Each line below must be reproduced exactly, though the pictures are to be dropped.

***** Records

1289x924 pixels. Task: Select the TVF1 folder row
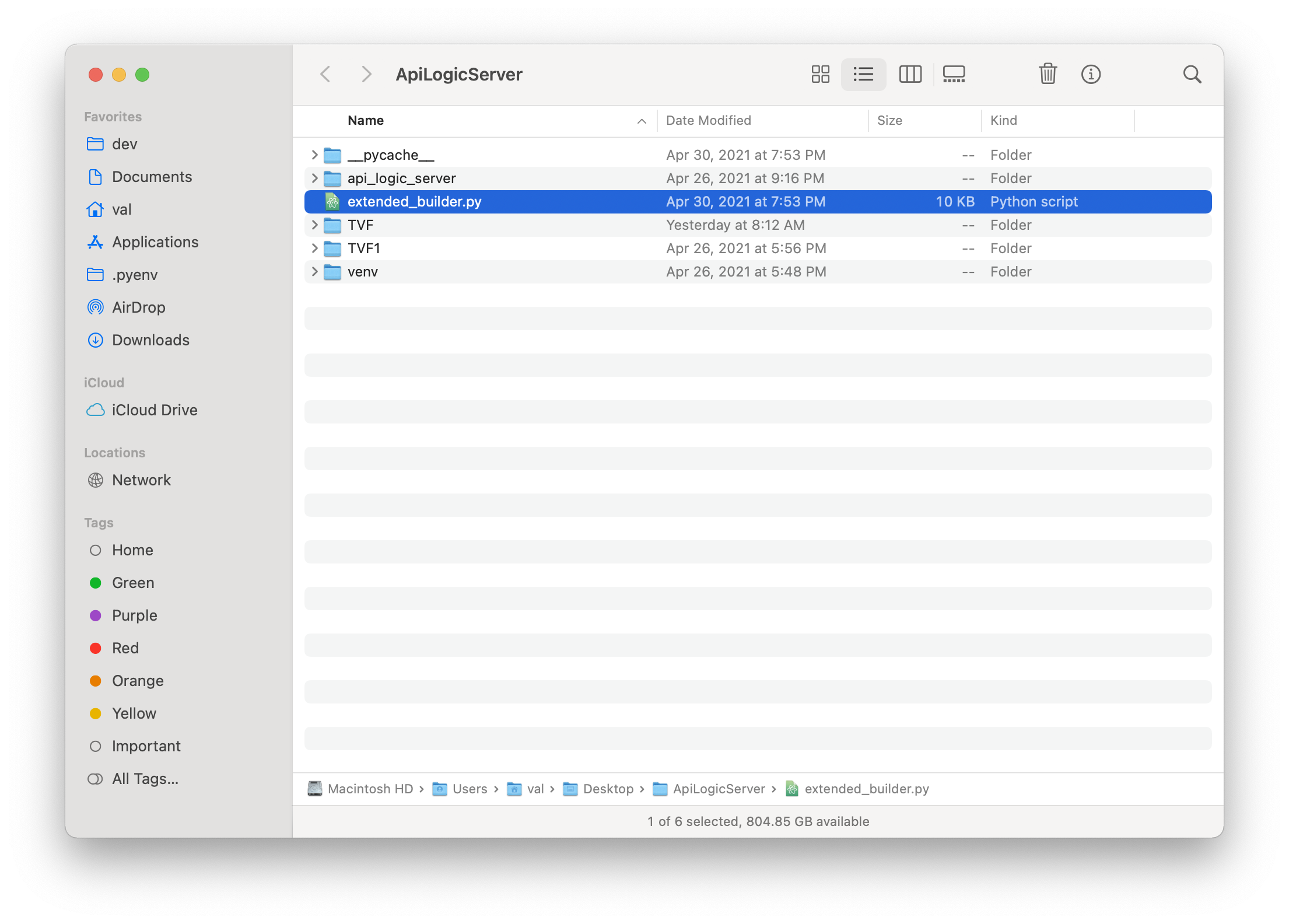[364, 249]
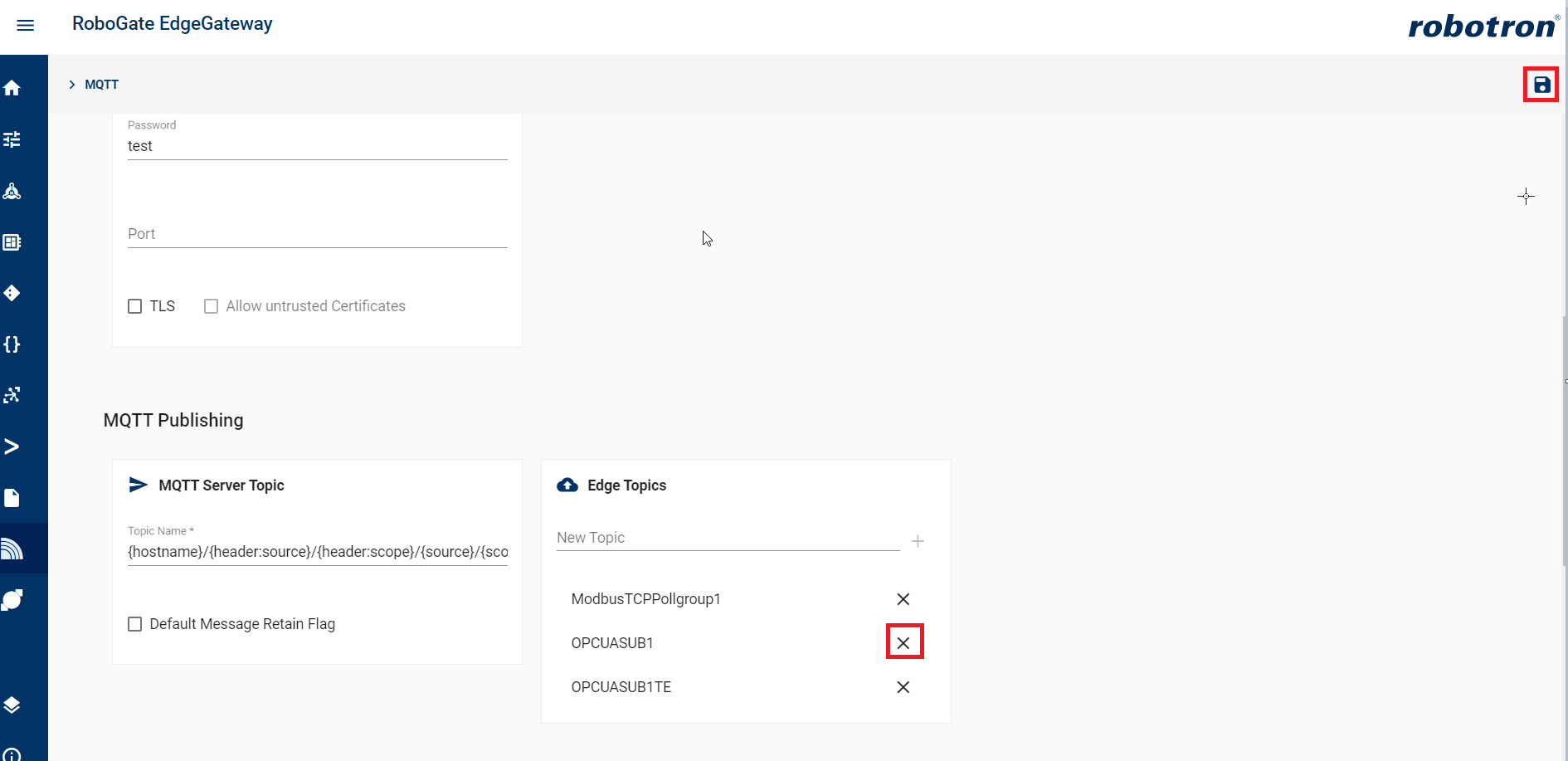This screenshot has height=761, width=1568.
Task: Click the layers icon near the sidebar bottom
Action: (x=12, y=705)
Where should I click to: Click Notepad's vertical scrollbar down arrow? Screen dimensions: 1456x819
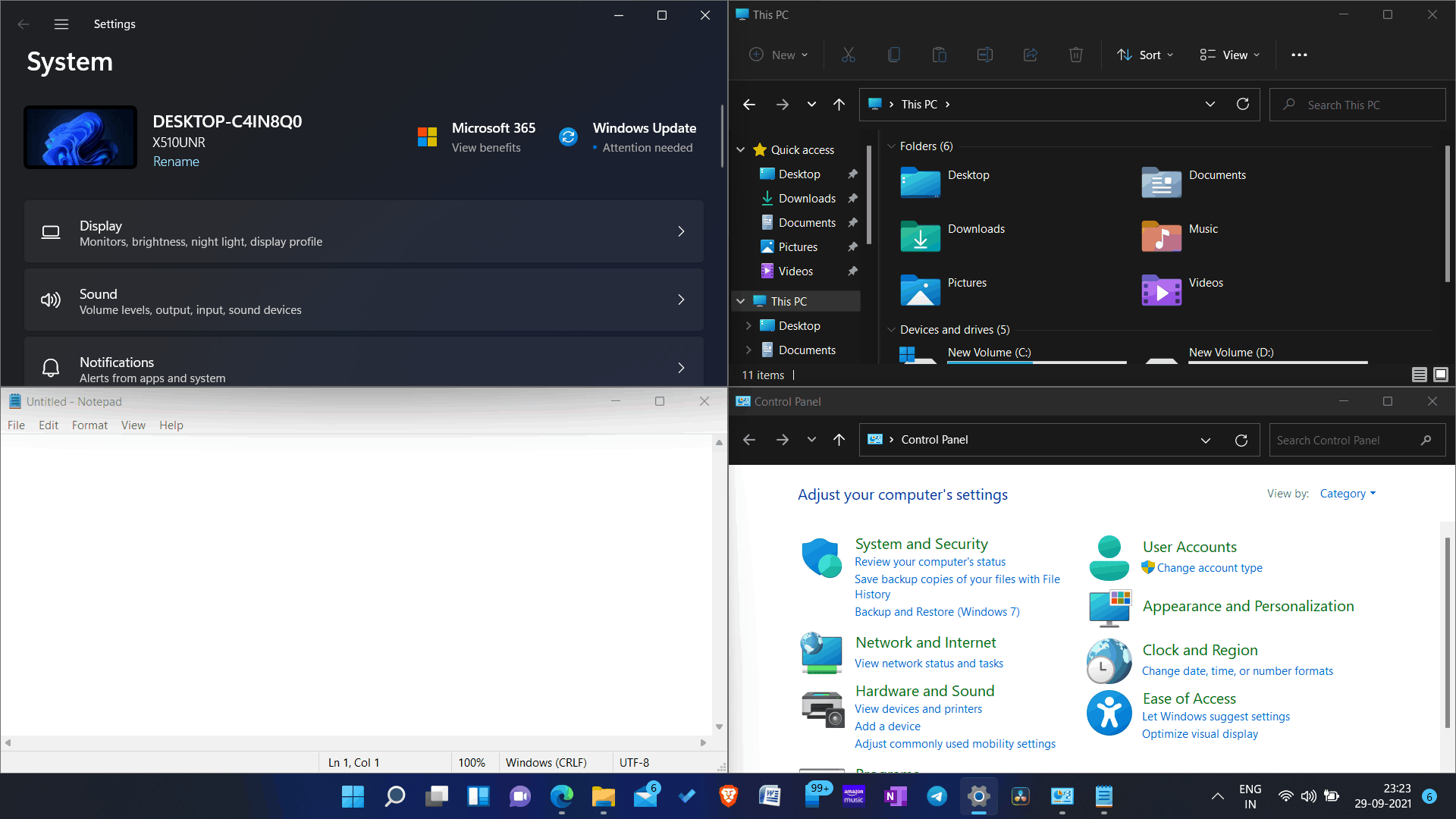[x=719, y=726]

**********

Result:
1289x924 pixels. Task: Select the TVF1 folder row
[364, 249]
This screenshot has height=761, width=1568.
Task: Click the layers icon near the sidebar bottom
Action: (x=12, y=705)
Where should I click to: Click Notepad's vertical scrollbar down arrow? Screen dimensions: 1456x819
[x=719, y=726]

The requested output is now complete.